Chimbu, more frequently spelled Simbu, is a province in the Highlands Region of Papua New Guinea. The province has an area of 6,112 km2 and a population of 376,473 (2011 census). The capital of the province is Kundiawa. Mount Wilhelm, the tallest mountain in Papua New Guinea, is on the border of Simbu.

Geography 
Chimbu is located in the central highlands cordillera of Papua New Guinea. It shares geographic and political boundaries with five provinces: Jiwaka, Eastern Highlands, Southern Highlands, Gulf and Madang. It is a significant source of organically produced coffee.

Chimbu is a province with limited natural resources and very rugged mountainous terrain. The economic progress of the province has been slower than some other highlands provinces.

Education 
There are seven secondary schools in the province: Kondiu Rosary, Yauwe Moses, Kerowagi, Muaina, Gumine, Mt Willem and Kundiawa Day Secondary School.

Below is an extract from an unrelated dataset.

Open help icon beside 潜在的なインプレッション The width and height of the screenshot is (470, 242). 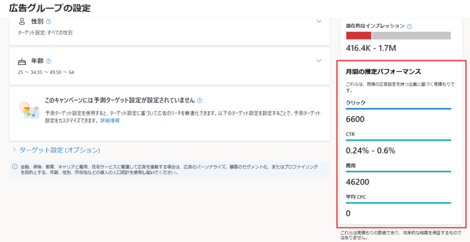pyautogui.click(x=410, y=26)
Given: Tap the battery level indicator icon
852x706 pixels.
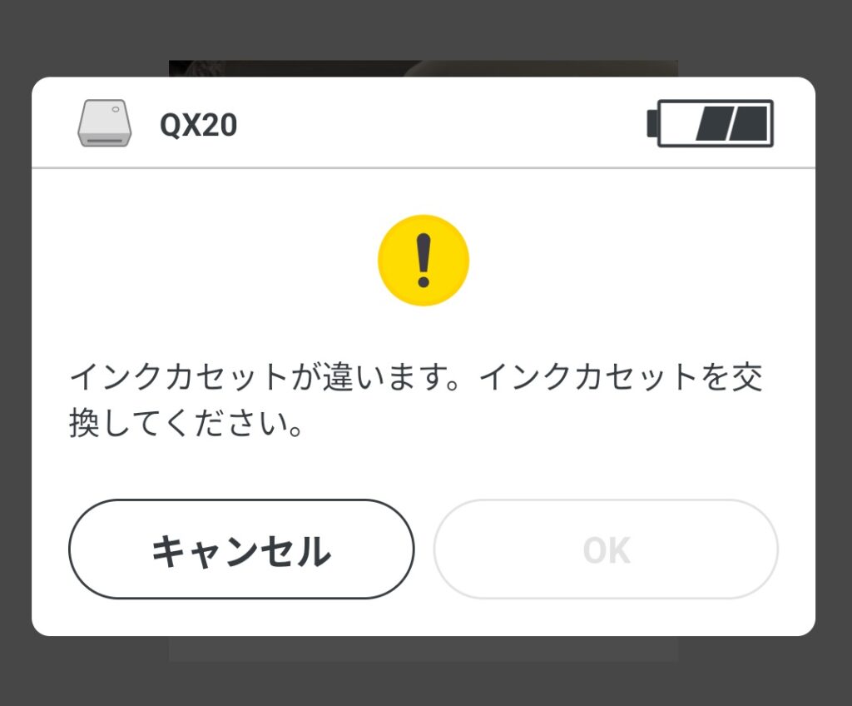Looking at the screenshot, I should pos(711,123).
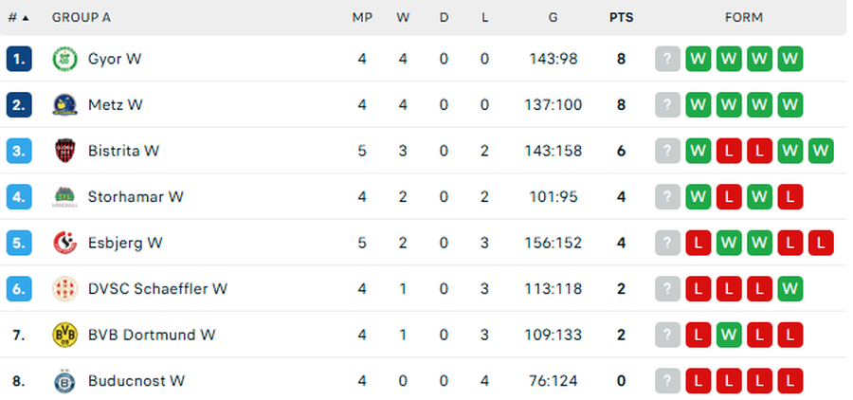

The province also has many high and primary schools.

Districts and LLGs 
The province is subdivided into six districts, with each district further subdivided into 18 rural LLGs and 2 urban LLGs areas. Each of the RLLGs are headed by a President and Urban LLG by a Mayor. Each LLGs have various council wards represented by a councillor who sits in the Council Assembly. All the councillors are democratically elected and Presidents are elected in the Council Assembly. For census purposes, the LLG areas are again subdivided into wards and those into census units.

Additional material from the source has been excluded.